> **WHAT TO WORK ON**
Retype the records word for word, from the first line through the line containing "This screenshot has height=454, width=748.", including that line.

** EXTRACTED DATA follows **

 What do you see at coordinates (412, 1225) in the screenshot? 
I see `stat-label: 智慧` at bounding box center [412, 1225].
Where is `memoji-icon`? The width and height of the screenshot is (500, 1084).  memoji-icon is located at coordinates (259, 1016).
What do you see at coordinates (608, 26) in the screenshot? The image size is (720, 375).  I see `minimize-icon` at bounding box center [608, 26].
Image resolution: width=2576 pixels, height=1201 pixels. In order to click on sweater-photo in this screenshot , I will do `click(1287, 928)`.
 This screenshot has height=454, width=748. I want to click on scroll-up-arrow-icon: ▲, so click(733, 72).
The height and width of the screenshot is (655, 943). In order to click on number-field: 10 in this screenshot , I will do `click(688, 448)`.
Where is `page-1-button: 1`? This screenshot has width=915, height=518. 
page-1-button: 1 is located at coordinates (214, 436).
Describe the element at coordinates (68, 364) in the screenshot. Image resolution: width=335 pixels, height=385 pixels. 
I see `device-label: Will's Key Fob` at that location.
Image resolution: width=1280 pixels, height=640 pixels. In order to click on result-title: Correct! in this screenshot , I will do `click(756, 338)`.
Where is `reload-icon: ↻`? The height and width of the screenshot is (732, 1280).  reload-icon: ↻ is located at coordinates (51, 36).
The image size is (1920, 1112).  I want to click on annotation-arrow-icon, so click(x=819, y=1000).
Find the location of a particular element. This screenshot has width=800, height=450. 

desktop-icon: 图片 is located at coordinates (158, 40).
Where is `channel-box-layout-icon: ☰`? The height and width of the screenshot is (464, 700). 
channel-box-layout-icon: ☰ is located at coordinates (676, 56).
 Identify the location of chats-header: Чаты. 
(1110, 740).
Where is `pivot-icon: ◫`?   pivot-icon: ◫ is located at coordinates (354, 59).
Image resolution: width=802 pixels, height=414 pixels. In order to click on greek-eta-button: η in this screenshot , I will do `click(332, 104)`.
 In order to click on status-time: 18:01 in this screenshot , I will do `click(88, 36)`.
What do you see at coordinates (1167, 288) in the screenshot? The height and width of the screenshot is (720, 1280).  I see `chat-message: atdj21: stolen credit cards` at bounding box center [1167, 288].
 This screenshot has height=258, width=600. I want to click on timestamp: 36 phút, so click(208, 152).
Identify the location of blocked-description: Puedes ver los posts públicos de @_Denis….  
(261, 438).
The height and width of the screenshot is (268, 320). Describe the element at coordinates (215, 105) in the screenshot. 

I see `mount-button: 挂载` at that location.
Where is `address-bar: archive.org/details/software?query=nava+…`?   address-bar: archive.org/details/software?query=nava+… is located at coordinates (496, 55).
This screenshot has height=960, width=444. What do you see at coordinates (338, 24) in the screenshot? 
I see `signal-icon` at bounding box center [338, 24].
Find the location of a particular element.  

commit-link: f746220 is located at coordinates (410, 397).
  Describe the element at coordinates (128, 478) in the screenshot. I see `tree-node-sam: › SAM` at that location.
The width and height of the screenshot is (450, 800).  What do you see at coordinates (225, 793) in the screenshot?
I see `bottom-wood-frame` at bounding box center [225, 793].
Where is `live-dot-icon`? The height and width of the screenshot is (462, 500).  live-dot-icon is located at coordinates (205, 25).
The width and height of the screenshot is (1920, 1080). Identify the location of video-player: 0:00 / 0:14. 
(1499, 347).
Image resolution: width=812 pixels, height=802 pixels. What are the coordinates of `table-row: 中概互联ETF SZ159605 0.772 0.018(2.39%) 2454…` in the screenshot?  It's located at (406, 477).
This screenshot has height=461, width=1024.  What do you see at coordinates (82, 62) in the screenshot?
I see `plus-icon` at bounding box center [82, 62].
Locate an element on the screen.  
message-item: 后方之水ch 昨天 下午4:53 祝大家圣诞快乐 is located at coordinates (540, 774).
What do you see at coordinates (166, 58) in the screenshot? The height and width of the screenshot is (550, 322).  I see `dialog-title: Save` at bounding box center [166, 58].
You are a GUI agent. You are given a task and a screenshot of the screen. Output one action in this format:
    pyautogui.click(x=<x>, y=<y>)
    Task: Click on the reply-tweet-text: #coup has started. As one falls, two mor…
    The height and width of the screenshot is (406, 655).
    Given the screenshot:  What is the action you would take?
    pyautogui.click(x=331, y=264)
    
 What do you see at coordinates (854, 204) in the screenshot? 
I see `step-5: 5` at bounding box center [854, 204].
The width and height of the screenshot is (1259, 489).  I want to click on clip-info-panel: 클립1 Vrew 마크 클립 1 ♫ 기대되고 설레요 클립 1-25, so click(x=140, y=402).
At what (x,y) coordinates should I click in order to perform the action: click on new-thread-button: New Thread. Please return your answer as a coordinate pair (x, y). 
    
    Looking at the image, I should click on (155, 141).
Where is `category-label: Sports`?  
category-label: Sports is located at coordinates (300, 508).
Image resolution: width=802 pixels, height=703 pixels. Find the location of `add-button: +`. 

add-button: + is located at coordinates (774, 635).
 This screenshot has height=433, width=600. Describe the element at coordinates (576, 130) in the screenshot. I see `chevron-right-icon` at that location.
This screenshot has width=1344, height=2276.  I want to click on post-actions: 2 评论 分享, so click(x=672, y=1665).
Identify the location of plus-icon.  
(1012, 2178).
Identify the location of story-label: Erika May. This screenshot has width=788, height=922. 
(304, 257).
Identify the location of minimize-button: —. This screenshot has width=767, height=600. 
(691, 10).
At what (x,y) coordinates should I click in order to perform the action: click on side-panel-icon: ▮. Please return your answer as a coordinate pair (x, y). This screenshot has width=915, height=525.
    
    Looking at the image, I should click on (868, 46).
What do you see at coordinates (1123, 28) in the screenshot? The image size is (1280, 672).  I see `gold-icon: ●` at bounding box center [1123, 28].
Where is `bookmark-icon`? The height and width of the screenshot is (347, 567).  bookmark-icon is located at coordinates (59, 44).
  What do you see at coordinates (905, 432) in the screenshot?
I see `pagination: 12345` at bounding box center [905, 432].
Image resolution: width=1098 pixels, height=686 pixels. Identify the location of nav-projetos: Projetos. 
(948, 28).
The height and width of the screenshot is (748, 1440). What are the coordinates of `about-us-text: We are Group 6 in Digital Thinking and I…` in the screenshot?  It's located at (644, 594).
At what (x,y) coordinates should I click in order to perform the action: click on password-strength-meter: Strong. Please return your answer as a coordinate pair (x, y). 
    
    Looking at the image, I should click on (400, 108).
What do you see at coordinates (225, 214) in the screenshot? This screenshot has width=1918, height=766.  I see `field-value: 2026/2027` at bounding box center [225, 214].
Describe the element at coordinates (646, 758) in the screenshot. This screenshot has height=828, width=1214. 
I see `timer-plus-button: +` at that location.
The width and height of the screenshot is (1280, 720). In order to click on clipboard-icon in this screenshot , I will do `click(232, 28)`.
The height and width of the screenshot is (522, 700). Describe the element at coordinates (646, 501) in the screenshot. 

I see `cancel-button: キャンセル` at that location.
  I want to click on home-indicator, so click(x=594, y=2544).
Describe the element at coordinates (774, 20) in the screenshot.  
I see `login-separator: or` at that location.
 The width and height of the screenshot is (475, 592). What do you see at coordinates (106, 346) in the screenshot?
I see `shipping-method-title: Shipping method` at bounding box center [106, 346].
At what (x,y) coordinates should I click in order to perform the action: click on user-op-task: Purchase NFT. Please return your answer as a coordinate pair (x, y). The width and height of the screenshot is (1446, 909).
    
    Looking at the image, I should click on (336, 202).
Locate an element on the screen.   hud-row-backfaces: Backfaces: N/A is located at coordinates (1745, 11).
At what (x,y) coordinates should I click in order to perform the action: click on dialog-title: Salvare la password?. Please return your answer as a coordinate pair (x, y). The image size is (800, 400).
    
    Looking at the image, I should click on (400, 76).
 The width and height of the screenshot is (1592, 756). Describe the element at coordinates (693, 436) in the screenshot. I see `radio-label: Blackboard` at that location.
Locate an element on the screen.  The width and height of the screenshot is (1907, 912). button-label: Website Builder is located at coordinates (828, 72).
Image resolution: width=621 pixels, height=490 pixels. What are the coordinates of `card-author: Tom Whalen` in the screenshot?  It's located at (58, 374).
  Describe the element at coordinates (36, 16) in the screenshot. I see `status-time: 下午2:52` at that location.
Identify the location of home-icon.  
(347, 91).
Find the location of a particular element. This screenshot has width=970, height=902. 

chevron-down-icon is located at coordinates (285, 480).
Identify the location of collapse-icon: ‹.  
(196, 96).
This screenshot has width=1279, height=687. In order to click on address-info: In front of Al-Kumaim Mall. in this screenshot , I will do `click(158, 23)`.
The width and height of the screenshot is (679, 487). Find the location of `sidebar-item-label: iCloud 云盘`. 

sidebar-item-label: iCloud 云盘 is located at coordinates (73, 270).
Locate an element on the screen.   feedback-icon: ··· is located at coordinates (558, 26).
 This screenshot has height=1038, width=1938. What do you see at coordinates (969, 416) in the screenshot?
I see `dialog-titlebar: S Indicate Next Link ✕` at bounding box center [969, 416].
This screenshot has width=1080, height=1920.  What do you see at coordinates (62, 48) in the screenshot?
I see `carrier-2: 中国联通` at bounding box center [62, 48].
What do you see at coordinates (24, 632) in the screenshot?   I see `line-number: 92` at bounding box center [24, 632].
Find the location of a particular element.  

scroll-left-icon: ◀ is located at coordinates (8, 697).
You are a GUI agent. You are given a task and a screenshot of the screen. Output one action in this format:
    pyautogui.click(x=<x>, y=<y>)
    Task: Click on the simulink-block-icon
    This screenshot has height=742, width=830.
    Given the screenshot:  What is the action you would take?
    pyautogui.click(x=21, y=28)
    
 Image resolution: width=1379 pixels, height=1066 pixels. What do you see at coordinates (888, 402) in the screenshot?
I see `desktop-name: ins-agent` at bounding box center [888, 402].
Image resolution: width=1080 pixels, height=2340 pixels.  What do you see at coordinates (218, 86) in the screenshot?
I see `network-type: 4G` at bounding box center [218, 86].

** End of EXTRACTED DATA **

> **RESPONSE BELOW**
 What do you see at coordinates (412, 1225) in the screenshot? 
I see `stat-label: 智慧` at bounding box center [412, 1225].
Where is `memoji-icon`? The width and height of the screenshot is (500, 1084).  memoji-icon is located at coordinates (259, 1016).
What do you see at coordinates (608, 26) in the screenshot? The image size is (720, 375).  I see `minimize-icon` at bounding box center [608, 26].
Image resolution: width=2576 pixels, height=1201 pixels. In order to click on sweater-photo in this screenshot , I will do `click(1287, 928)`.
 This screenshot has height=454, width=748. I want to click on scroll-up-arrow-icon: ▲, so click(733, 72).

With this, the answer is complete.